C'est une histoire d'une délicieuse ironie. Elle commence par un panneau publicitaire réalisé à partir d'une photo tirée du film Annie Hall et montrant Woody Allen déguisé en rabbin. Cette photo grandie, magnifiée et récupérée par la compagnie American Apparel, s'est élevée en mai dernier dans le ciel de New York et dans celui de Los Angeles sans l'assentiment du principal intéressé.

Cette semaine, soit pratiquement un an plus tard, Woody Allen a donc a déposé une poursuite de 10 millions pour exploitation de son image sans son consentement. Les raisons invoquées sont tout ce qu'il y a de plus logique et légitime. Woody Allen n'a jamais fait de publicité ni vanté aucun produit aux États-Unis, ce qui rend cette campagne publicitaire d'autant plus dommageable, ont plaidé les avocats du cinéaste.

Si ces derniers ont pris la peine de spécifier «aux États-Unis», c'est parce que Woody Allen a déjà fait la promotion d'au moins un produit, une carte d'American Express.

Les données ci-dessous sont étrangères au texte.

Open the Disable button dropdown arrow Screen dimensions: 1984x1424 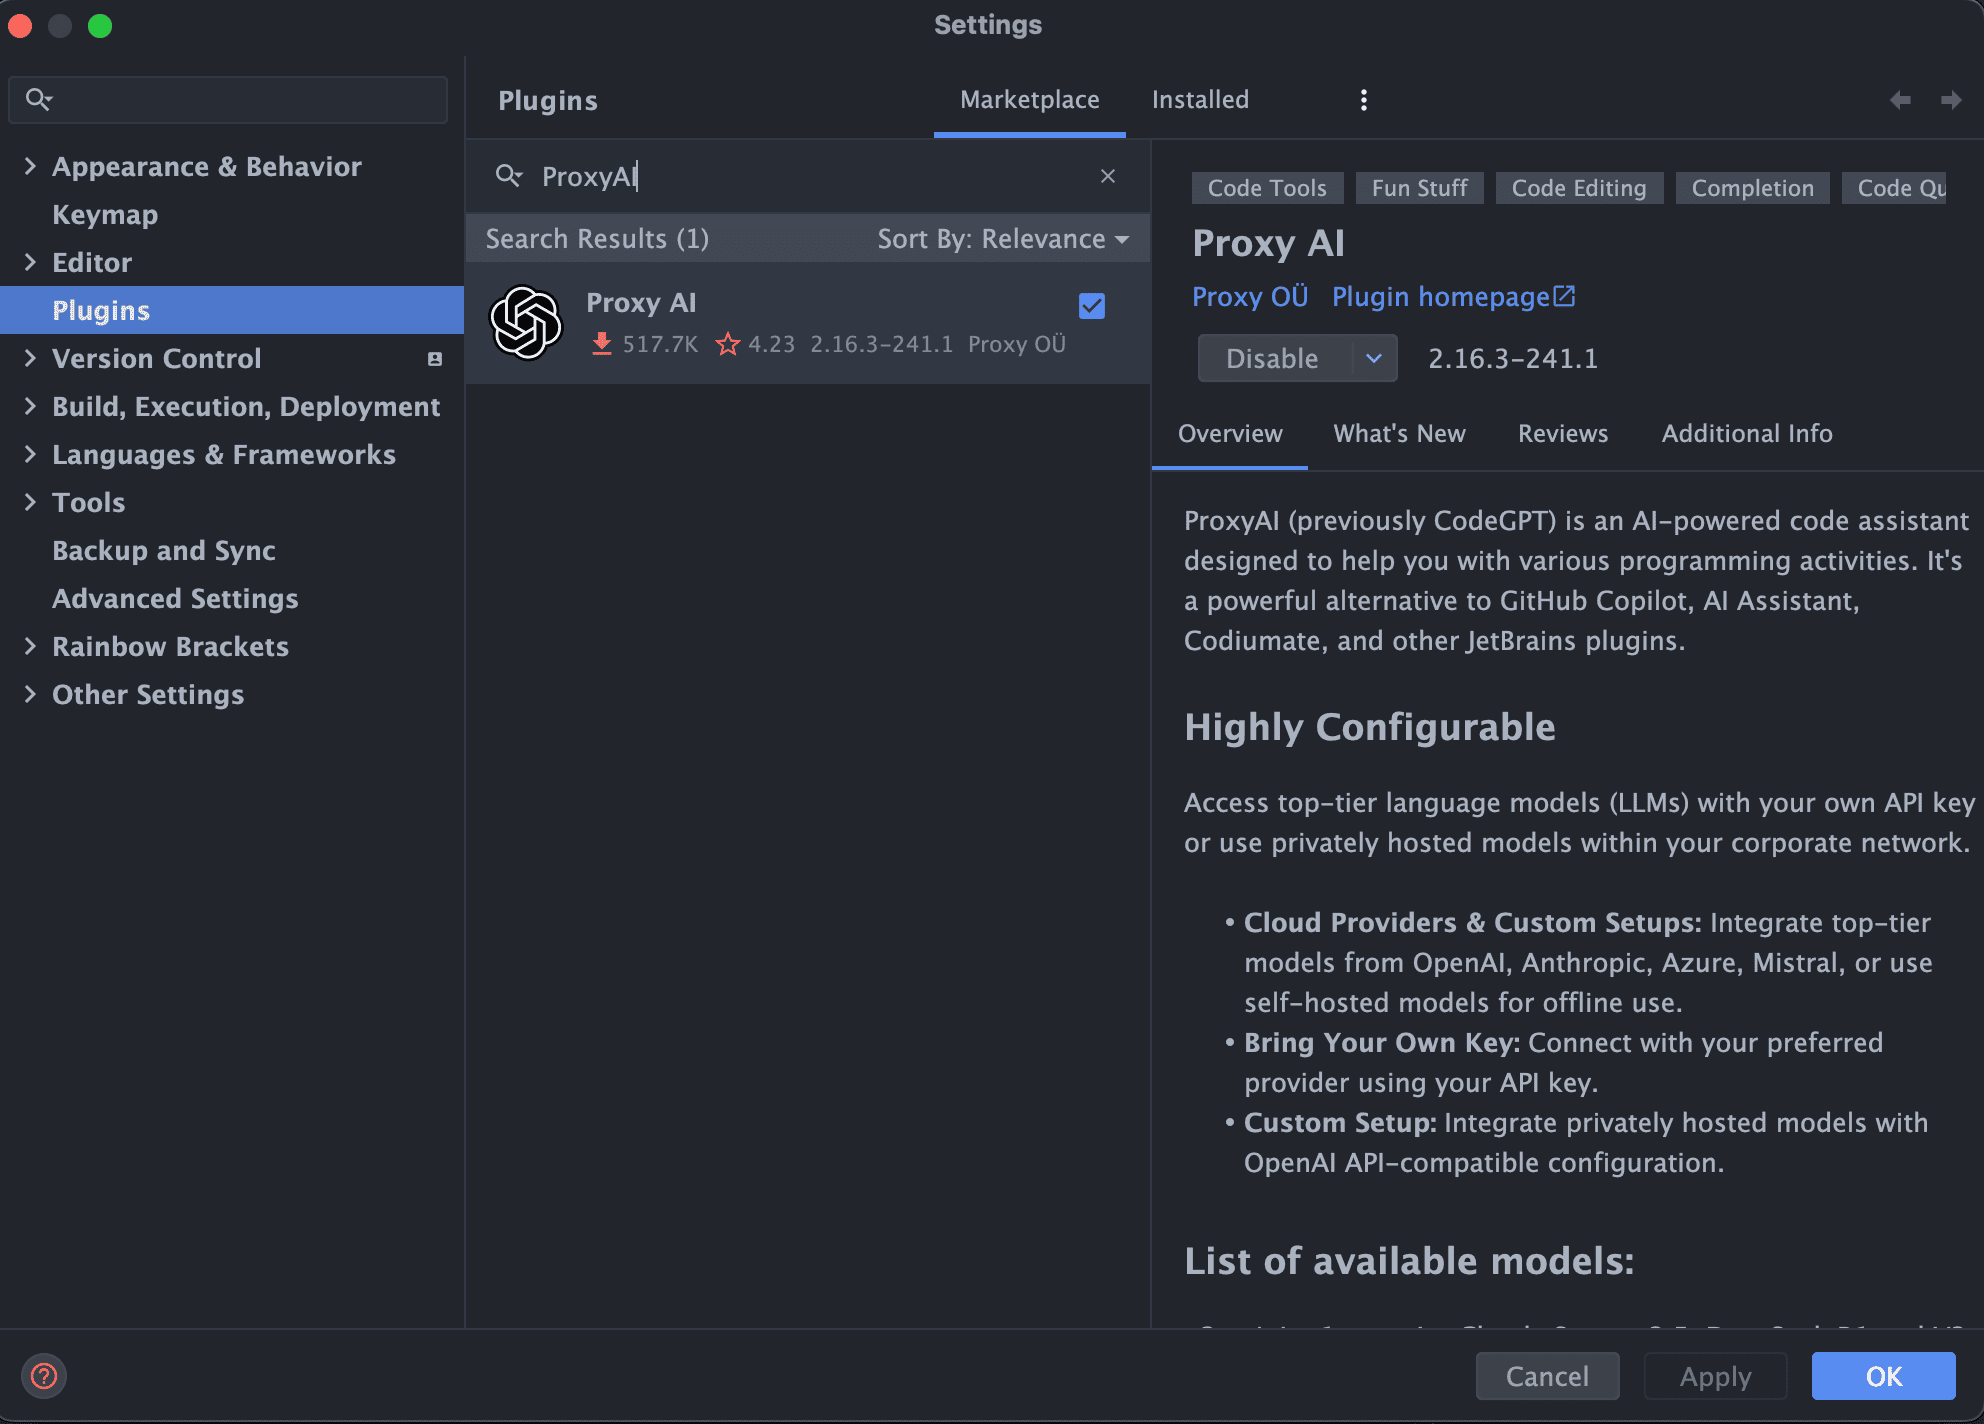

Sauf que la campagne d'American Express, à ne pas confondre avec American Apparel, était destinée au marché européen. Nuance.

Toujours est-il qu'au lendemain de la poursuite, le porte-parole d'American Apparel, a présenté des excuses publiques au cinéaste. «Nous admirons sans réserve Woody Allen à la fois comme cinéaste et comme satiriste social et politique et nous sommes peinés de l'avoir offensé», a déclaré celui qui parlait au nom de l'entreprise mais surtout au nom de son fondateur, Dov Charney, coloré personnage et curieux mélange d'idées de gauche et de néo-misogynie, né à Montréal, frère de Melvin et d'Israel Charney et beau-frère de Christiane Charette.

Le porte-parole est allé encore plus loin en niant que l'entreprise ait voulu utiliser l'image de Woody Allen pour vendre des t-shirts.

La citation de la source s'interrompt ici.